Richard Feynman (1918-1988) – The Character of Physical Law (1965)

To those who do not know mathematics it is difficult to get across a real feeling as to the beauty, the deepest beauty of nature . . . . If you want to learn about nature, to appreciate nature, it is necessary to understand the language that she speaks in.
Richard Feynman (1918-1988) – The Character of Physical Law (1965) Ch. 2.

But see that the imagination of nature is far, far greater than the imagination of man.
Richard Feynman (1918–1988) – The Meaning of It All: Thoughts of a Citizen-Scientist, 1998.

It turns out that all life is interconnected with all other life.
Richard Feynman (1918–1988) – The Meaning of It All: Thoughts of a Citizen-Scientist, 1998.

For a successful technology, reality must take precedence over public relations, for nature cannot be fooled.
Richard Feynman (1918–1988) – Rogers Commission Report into the Challenger Crash (June 1986) Appendix F – Personal Observations on Reliability of Shuttle

All nature wears one universal grin.
Henry Fielding (1707-1754) – Tom Thumb the Great, Act I, sc. i, (1730)
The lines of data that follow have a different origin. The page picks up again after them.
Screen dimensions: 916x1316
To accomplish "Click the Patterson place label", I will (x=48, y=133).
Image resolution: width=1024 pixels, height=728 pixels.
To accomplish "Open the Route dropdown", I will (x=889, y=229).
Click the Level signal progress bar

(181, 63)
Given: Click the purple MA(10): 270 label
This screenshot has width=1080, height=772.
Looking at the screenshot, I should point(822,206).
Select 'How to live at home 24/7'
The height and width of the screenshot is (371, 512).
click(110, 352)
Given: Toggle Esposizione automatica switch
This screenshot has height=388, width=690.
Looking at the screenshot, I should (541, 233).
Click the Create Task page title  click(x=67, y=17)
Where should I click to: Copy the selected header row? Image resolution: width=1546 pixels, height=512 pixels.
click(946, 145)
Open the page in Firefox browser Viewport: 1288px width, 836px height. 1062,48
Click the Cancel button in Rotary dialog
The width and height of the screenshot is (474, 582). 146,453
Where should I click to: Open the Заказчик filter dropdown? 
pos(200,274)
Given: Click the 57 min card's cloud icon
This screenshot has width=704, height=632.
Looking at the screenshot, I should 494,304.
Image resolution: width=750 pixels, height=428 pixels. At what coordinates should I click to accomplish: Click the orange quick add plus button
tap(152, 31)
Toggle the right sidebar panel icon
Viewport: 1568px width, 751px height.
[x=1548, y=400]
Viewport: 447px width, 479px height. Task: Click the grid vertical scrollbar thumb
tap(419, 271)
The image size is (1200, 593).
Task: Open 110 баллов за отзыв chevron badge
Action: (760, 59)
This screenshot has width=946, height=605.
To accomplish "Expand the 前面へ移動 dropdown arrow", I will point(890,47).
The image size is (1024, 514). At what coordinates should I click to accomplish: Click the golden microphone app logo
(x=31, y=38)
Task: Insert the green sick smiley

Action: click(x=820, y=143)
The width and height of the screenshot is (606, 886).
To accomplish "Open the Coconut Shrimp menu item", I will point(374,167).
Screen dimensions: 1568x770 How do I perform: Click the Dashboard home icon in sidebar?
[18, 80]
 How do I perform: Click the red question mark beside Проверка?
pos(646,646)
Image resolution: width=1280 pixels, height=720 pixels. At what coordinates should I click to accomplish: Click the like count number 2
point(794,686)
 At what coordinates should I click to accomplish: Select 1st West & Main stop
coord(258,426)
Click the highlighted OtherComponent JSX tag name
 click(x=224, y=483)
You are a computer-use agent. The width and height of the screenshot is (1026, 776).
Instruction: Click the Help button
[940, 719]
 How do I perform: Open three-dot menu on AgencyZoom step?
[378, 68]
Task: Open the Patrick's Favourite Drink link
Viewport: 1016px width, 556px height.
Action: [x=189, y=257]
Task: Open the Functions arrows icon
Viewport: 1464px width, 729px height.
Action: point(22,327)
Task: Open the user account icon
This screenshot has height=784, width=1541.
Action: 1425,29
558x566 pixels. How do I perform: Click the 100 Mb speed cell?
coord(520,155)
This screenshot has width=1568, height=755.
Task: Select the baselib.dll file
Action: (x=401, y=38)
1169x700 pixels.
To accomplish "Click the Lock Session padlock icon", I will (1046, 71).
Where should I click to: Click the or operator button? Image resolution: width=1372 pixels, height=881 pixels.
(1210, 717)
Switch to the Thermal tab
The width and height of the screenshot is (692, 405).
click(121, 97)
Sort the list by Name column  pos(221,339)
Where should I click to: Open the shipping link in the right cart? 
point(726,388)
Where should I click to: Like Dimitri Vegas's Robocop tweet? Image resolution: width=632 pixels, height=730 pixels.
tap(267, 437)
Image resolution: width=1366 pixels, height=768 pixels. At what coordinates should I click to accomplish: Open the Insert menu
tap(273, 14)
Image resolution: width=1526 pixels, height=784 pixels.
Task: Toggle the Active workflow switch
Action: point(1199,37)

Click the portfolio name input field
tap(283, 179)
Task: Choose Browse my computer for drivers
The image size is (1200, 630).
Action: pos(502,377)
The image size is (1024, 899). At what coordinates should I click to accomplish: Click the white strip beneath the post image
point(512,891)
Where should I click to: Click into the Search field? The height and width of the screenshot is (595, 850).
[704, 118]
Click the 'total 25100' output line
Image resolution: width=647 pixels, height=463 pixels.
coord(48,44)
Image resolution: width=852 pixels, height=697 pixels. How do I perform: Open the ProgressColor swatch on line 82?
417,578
The fact of progress is written plain and large on the page of history; but progress is not a law of nature.
H.A.L. Fisher (1865-1940) – A History of Europe, Preface (p.v), Edward Arnold Publishers LTD, London, England, 1936

Nature is so varied in its modes of action, so multiple in the manifestations of its power, that we have no night to set any limits to its capabilities.
Camile Flammarion (1842-1925) – Popular Astronomy, Book II, Ch 5, Chatto & Windus, London, England, 1894, p 134.

One of the elementary rules of nature is that, in the absence of a law prohibiting an event or phenomenon, it is bound to occur with some degree of probability. To put it simply and crudely: Anything that can happen does happen.
Kenneth W. Ford (1926- ) – Scientific American, “Magnetic Monopoles,” Vol 209, No. 6, December 1963, p. 122.

Nature is ever making signs to us, she is ever whispering to us the beginnings of her secrets; the scientific man must ever be on the watch, ready at once to lay hold of Nature’s hint, however small, to listen to her whisper, however low.
Sir Michael Foster (1836-1907) – Introduction to Science, Ch 1, Williams & Norgate, London, 1916, p 16.

The best remedy for those who are afraid, lonely or unhappy is to go outside, somewhere where they can be quiet, alone with the heavens, nature and God. Because only then does one feel that all is as it should be and that God wishes to see people happy, amidst the simple beauty of nature. As long as this exists, and it certainly always will, I know that then there will always be comfort for every sorrow, whatever the circumstances may be. And I firmly believe that nature brings solace in all troubles.
Ann Frank (1929-1945) – The Diary, Period: 12 June 1942 – 1 August 1944), Day:23 Feb 1944).

Nature provides exceptions to every rule.
Margaret Fuller (1810-1850) -“The Great Lawsuit: Man vs Men, Woman vs Women,” The Dial, IV July 1843, 180.